» WORK REQUIRED:
Reproduce verbatim the records from the line containing "You are a computer-use agent. Screen dimensions: 926x767" through the line containing "tap(475, 534)", including both of those lines and no others.

:::::

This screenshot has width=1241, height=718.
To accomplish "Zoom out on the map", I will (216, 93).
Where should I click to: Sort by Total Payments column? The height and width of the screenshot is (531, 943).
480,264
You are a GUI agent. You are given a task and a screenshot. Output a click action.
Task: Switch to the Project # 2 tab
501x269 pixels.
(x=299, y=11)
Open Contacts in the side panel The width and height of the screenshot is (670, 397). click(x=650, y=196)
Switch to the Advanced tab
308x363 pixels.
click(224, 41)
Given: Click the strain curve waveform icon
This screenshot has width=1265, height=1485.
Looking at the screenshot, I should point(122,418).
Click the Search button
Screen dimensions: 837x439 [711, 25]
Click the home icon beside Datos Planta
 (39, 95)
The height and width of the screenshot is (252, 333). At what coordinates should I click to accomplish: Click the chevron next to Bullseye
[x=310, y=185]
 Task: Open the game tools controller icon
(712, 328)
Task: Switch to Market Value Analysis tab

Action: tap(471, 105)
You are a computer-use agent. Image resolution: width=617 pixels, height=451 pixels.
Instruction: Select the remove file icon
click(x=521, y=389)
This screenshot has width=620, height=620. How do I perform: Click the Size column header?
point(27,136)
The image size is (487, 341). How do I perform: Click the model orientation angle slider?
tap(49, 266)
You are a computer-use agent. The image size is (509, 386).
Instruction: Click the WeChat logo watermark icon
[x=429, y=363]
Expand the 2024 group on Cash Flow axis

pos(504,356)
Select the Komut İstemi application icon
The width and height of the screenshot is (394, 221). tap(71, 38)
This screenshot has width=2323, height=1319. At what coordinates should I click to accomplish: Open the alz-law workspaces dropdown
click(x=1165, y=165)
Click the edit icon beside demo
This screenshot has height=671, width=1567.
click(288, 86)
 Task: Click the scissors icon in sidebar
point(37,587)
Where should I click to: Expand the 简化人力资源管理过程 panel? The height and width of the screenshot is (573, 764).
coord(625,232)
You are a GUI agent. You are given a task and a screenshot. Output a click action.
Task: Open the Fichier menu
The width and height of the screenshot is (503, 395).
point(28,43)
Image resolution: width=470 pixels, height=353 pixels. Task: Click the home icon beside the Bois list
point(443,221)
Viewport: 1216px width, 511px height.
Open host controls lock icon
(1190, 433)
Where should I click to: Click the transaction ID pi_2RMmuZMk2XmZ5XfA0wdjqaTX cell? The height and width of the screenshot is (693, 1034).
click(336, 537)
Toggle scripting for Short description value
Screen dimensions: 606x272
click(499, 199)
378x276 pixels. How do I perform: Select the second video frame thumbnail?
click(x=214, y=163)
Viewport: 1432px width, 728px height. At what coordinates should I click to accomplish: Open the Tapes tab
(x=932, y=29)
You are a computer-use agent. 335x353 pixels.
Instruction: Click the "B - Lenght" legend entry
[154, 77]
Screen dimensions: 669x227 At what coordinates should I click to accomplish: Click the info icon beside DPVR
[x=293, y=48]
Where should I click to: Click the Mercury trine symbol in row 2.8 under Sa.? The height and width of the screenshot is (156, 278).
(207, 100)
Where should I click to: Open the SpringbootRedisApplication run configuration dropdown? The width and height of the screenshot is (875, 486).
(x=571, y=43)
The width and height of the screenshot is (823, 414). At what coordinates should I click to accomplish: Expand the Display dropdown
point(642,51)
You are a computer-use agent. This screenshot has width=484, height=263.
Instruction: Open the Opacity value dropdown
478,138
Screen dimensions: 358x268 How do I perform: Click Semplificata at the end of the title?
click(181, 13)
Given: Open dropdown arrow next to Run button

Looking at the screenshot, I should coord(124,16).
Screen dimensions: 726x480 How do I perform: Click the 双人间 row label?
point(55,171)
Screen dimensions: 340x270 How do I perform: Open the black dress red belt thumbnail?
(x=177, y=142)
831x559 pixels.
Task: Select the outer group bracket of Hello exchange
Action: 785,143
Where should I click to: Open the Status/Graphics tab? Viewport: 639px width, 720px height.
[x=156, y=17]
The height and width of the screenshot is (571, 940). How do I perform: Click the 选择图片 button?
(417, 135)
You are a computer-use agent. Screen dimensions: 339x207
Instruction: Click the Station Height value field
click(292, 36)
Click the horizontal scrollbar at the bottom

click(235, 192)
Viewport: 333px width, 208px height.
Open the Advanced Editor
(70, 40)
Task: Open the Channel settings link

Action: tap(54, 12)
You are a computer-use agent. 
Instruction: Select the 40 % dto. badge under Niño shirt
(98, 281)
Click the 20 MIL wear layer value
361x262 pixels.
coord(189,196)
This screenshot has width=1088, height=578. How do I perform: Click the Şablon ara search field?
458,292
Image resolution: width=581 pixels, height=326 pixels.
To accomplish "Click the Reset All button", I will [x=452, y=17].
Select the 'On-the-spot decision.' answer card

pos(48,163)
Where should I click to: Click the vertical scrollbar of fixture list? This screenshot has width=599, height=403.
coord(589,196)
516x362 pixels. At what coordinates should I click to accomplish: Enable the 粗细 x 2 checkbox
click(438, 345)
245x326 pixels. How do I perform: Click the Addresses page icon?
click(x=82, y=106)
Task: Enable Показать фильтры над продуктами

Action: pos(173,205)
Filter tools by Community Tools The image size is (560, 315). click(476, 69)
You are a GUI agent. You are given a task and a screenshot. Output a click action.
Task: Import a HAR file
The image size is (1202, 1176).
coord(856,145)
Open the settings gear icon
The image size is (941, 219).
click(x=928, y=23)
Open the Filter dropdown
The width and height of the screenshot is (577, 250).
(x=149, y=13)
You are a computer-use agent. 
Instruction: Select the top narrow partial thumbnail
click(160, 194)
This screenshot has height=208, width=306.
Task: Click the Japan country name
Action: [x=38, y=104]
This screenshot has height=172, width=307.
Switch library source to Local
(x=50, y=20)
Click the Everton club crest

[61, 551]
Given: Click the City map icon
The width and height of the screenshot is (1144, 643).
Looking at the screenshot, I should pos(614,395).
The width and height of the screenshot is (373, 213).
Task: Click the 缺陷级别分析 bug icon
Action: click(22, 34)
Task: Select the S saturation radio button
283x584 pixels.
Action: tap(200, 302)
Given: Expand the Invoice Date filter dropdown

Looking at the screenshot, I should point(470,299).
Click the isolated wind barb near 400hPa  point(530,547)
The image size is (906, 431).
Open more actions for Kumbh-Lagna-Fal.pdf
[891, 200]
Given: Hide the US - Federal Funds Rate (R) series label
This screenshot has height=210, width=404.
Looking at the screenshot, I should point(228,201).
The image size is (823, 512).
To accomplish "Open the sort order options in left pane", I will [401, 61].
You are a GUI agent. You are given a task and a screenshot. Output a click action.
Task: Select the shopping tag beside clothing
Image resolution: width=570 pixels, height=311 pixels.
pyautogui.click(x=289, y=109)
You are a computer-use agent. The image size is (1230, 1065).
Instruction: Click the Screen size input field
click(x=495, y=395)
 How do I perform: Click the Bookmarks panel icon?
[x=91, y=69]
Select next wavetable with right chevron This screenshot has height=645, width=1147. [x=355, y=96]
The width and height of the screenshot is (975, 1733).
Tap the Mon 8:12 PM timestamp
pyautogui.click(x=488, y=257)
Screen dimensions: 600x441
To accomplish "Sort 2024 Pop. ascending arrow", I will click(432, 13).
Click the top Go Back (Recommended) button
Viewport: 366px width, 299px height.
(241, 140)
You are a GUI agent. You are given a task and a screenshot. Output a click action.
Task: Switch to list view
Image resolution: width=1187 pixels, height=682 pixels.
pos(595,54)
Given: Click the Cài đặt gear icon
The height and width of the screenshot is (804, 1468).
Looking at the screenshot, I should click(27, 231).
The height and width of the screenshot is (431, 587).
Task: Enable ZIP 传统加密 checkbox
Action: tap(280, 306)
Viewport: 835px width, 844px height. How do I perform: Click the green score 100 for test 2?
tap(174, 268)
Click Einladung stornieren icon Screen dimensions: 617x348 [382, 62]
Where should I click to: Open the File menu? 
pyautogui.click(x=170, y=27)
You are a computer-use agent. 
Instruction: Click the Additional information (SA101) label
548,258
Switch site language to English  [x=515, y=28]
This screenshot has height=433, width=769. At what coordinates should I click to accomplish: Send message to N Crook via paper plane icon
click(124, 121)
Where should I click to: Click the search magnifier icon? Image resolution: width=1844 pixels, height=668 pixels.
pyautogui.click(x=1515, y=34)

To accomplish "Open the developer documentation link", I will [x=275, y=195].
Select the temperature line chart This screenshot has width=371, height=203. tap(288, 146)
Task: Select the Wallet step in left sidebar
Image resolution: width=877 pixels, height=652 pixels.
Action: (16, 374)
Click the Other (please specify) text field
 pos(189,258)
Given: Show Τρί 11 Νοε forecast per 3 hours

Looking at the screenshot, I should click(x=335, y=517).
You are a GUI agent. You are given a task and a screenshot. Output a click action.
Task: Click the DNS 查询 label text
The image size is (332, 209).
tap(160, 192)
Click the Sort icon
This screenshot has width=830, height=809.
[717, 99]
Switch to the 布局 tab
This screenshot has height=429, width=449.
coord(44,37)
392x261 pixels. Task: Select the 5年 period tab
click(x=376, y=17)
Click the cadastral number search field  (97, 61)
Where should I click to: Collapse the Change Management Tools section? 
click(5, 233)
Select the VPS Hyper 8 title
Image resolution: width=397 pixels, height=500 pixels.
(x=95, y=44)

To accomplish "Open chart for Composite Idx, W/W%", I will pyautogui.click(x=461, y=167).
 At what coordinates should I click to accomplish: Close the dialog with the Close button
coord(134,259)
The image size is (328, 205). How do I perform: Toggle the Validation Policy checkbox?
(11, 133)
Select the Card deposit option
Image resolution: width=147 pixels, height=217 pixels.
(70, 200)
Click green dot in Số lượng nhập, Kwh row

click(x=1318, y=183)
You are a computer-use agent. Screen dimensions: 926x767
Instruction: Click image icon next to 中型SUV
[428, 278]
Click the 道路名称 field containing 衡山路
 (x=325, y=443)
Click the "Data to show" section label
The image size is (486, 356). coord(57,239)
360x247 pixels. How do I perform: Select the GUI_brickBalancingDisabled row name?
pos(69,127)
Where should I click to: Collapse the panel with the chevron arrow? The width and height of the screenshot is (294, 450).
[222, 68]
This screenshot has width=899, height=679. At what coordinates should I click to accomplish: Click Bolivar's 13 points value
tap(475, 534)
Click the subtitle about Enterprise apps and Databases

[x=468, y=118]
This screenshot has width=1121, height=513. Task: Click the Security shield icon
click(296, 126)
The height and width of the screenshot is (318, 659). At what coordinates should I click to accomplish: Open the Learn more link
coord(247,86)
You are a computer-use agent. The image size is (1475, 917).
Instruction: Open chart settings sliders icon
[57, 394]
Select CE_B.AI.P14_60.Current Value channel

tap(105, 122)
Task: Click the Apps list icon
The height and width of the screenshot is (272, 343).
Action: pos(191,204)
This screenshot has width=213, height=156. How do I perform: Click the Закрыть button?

:::::

» EXERCISE OUTPUT:
You are a computer-use agent. Screen dimensions: 926x767
Instruction: Click image icon next to 中型SUV
[428, 278]
Click the 道路名称 field containing 衡山路
 (x=325, y=443)
Click the "Data to show" section label
The image size is (486, 356). coord(57,239)
360x247 pixels. How do I perform: Select the GUI_brickBalancingDisabled row name?
pos(69,127)
Where should I click to: Collapse the panel with the chevron arrow? The width and height of the screenshot is (294, 450).
[222, 68]
This screenshot has width=899, height=679. At what coordinates should I click to accomplish: Click Bolivar's 13 points value
tap(475, 534)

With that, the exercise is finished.